The battle between the proponents of "British imperial free trade" and the defenders of the general welfare and of food security, is the most important conflict facing us today, because the future of civilization hangs in the balance. On the positive side, we can note resolutions passed by the state House of Representatives in Alabama, and submitted to the Michigan House, which call upon the U.S. Congress to take measures to double food production, to halt production of biofuels, to pay farmers parity prices for food products, and to cause the United States to immediately withdraw from the WTO and NAFTA.

It it furthermore extremely significant that for the first time in the post-war era, Japan has now broken from the "Washington consensus" and is preparing joint measures with a number of African organizations, to set a Green Revolution in agriculture into motion, on the model of what was done in the 1970s.

The FAO conference in early June provides us with an excellent opportunity to correct the failures of globalization, and to take up measures aimed at doubling food production as rapidly as possible. For, if the use of food to produce biofuels is a crime against humanity, then speculating on food is doubly so, and must be outlawed with stiff criminal penalties.

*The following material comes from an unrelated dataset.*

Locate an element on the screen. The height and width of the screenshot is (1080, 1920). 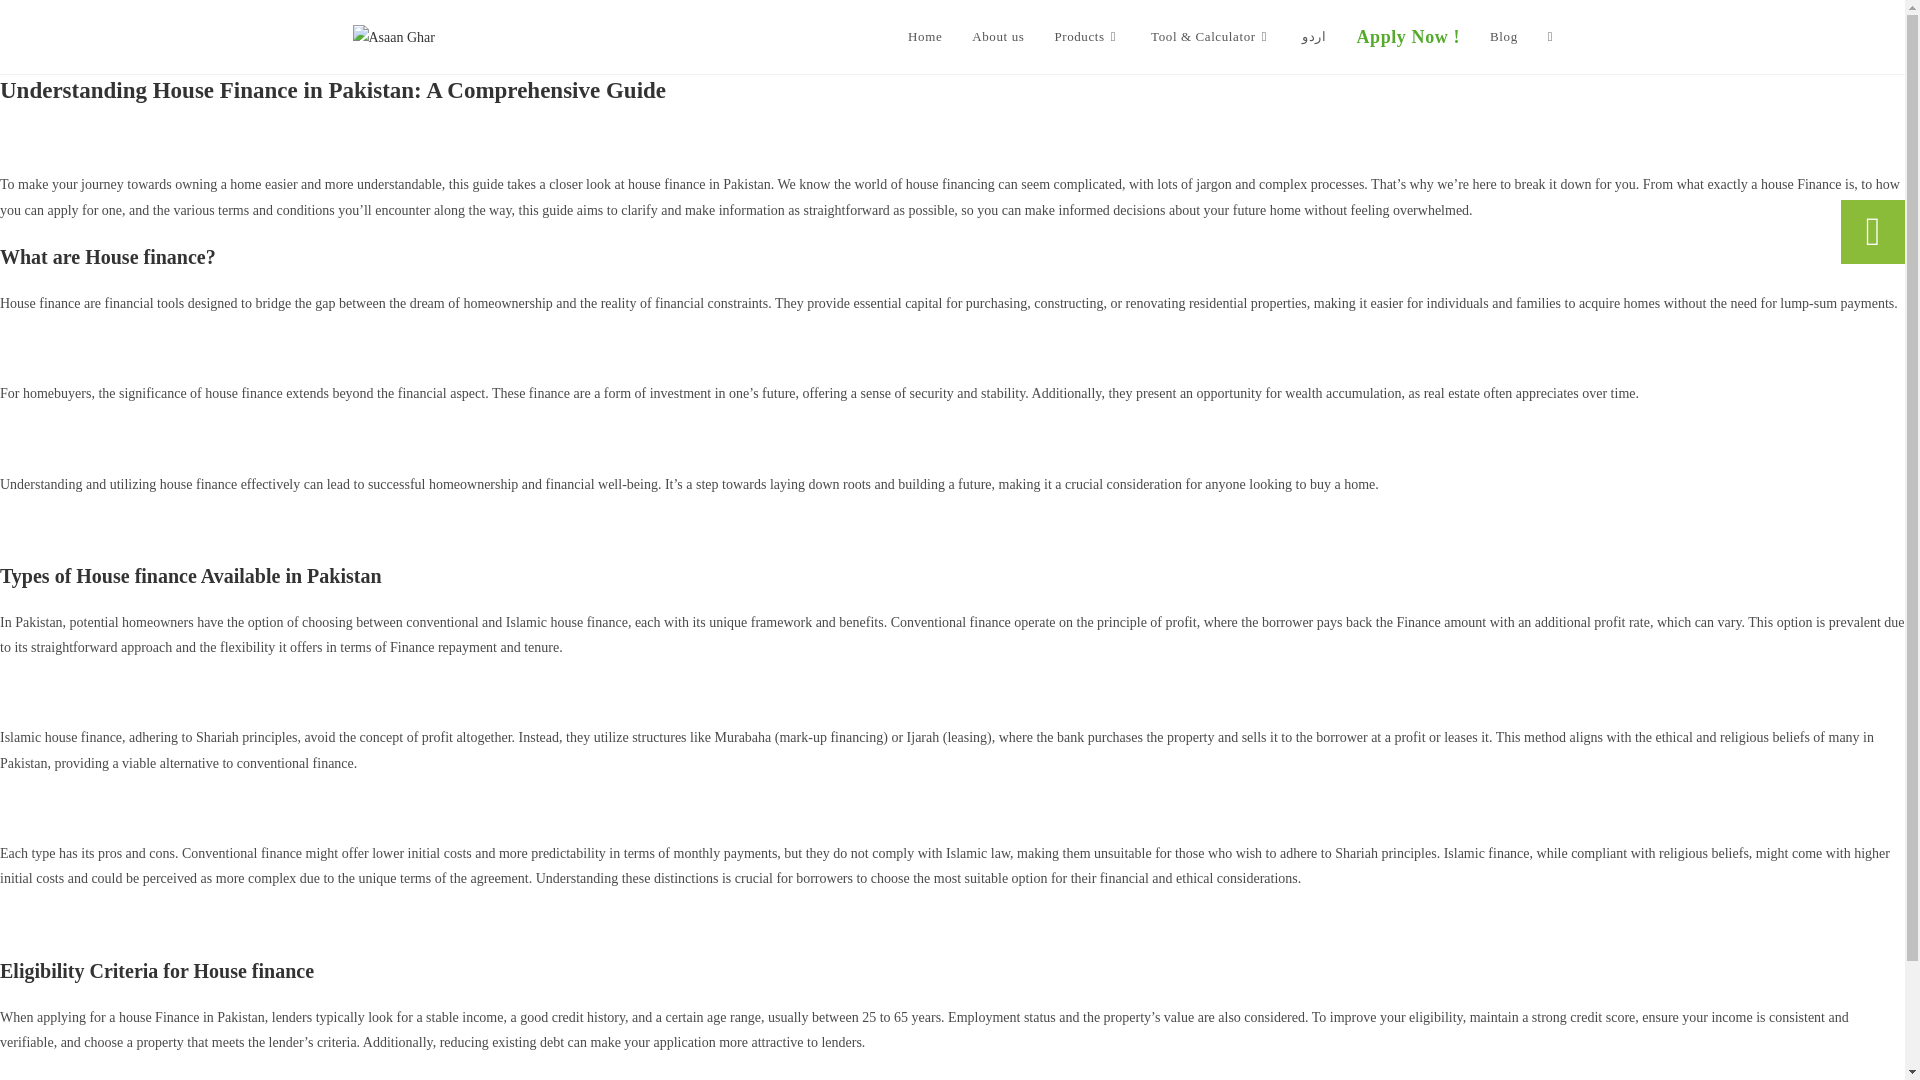
Products is located at coordinates (1087, 37).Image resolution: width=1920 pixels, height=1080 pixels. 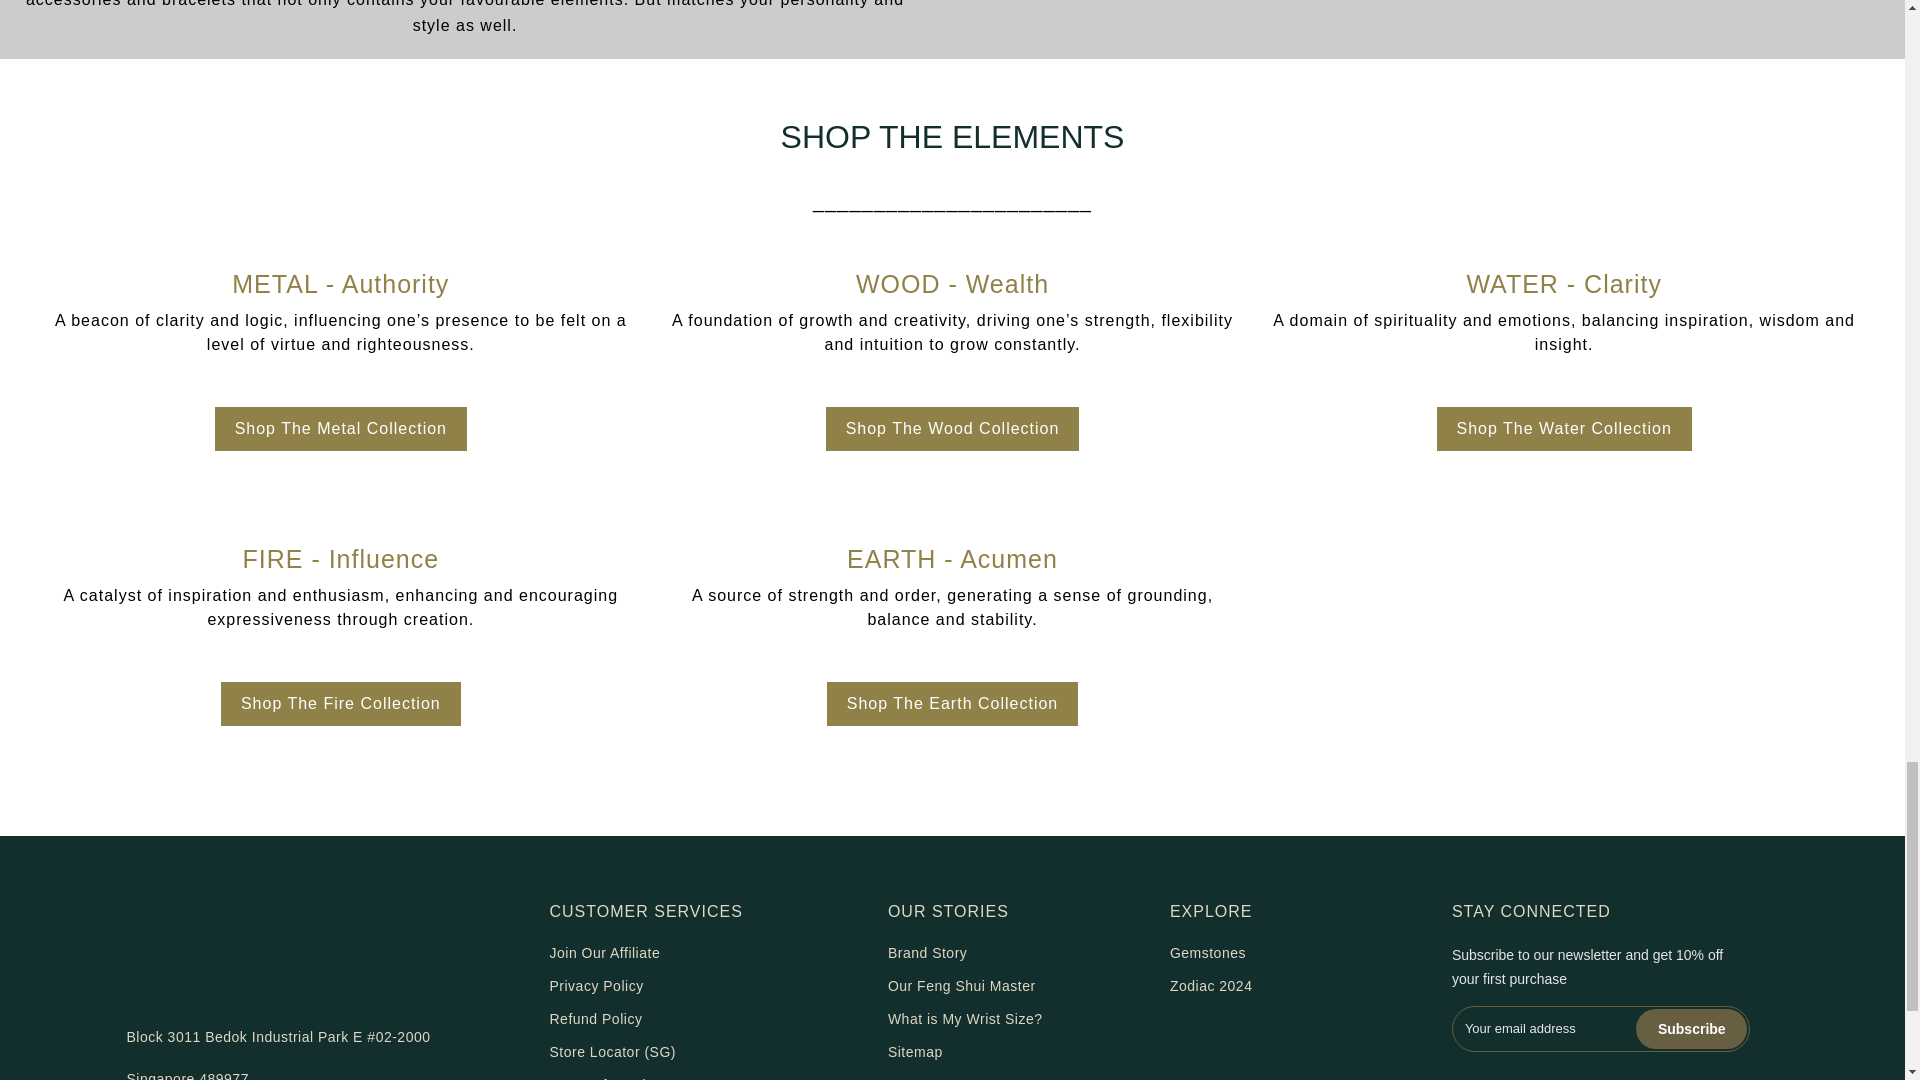 What do you see at coordinates (1208, 953) in the screenshot?
I see `Gemstones` at bounding box center [1208, 953].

The British imperial free-trade system is more bankrupt today, than the Communist system was in 1989-91, and there can only be one answer to it: The New Bretton Woods system which Lyndon LaRouche had the foresight to propose years ago, must be immediately discussed and adopted at an emergency conference of the world's leading nations. The "fictitious capital" must be removed from the system, and the economy must once again become dedicated to securing humanity's long-term existence. One part of the Establishment is beginning to understand this. Therefore, if we are to preserve the world's population from immense suffering, there is no time to lose!